* 阅读文本 *

○ ○ ○ ○

LeetCode: -Dynamic Programming-Continuous Subarray Sum[523]
阿新 • • 發佈:2018-12-30
題目
非負整數陣列中,連續子陣列(子陣列長度最小為2)和為k的倍數,是否存在的問題。
Given a list of non-negative numbers and a target integer k, write a function to check if the array has a continuous subarray of size at least 2 that sums up to the multiple of k, that is, sums up to n*k where n is also an integer.
示例
Input: [23, 2, 4, 6, 7], k=6
Output: True
Explanation: Because [2, 4] is a continuous subarray of size 2 and sums up to 6.
Input: [23, 2, 6, 4, 7], k=6
Output: True
Explanation: Because [23, 2, 6, 4, 7] is an continuous subarray of size 5 and sums up to 42.

○ ○ ○ ○

[数据条目]
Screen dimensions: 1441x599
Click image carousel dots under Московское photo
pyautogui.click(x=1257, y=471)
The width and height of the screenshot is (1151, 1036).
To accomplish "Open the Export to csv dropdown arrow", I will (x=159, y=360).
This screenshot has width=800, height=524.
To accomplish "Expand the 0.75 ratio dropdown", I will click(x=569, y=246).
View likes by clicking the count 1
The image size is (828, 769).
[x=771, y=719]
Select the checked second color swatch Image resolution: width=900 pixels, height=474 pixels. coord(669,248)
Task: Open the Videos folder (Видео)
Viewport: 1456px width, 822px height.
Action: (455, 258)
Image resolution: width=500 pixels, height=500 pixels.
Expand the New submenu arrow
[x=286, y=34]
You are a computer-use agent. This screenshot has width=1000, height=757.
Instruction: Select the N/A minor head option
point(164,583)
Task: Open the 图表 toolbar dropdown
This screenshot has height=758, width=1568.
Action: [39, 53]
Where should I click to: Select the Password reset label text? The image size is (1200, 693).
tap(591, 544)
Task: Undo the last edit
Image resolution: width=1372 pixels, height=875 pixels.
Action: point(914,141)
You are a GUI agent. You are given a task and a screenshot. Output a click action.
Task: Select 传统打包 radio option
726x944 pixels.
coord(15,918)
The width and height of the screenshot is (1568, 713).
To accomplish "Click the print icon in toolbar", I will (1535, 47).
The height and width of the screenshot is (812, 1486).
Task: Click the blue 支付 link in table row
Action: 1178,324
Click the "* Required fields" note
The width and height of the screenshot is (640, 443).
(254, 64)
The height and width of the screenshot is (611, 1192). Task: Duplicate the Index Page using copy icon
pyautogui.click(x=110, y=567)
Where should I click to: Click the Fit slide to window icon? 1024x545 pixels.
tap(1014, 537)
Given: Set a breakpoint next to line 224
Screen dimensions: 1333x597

○ ○ ○ ○

* 练习题目 *
• A. 根据关于连续子数组和的阅读文本，回答以下问题：
(i) 题目要求的子数组长度最小为多少？
(ii) 第一个示例中，哪个子数组的和为6？
(iii) 第二个示例中，整个数组的和是多少？
• B. 请续写这篇关于连续子数组和的阅读文本，从其最后一句之后接着写。
上述列表为独立材料，与阅读文本无关。

* 参考答案 *
• A.
(i) 2
(ii) [2, 4]
(iii) 42

• B.
解法:
暴力破解法,容易理解,複雜度O(n^2)
class Solution {
public:
bool checkSubarraySum(vector <int>& nums, int k) {
int i, j, temp = 0;
vector<int> sum(nums.size(), 0);
for(i = 0; i < nums.size(); i ++){
temp += nums[i];
sum[i] = temp;
}
for(i = 0; i <nums.size(); i++){
for(j = i+1; j < nums.size(); j++){
if (k == 0){
if(sum[j]-sum[i]+nums[i]==0){
return true;
}
}else{
if((sum[j]-sum[i]+nums[i])%k == 0){
return true;
}
}
}
}
return false;
}
};
O(n)時間複雜度,O(k)空間複雜度(Java)map
思想: 用子陣列和對k取模,當兩次取模得到的餘數相同時,這這兩次取模時的位置構成的子區間陣列和為k的倍數。
過程:遍歷整個陣列,用遍歷和對k取模,在map(map鍵值對中存放的是模和相應的位置)中查詢這個模,如果找到了,判斷兩個位置之間間隔是否大於等於2,如果是,返回true。如果沒有找到,則將這個模和相應的位置加入到map中。最終沒有找到則返回false。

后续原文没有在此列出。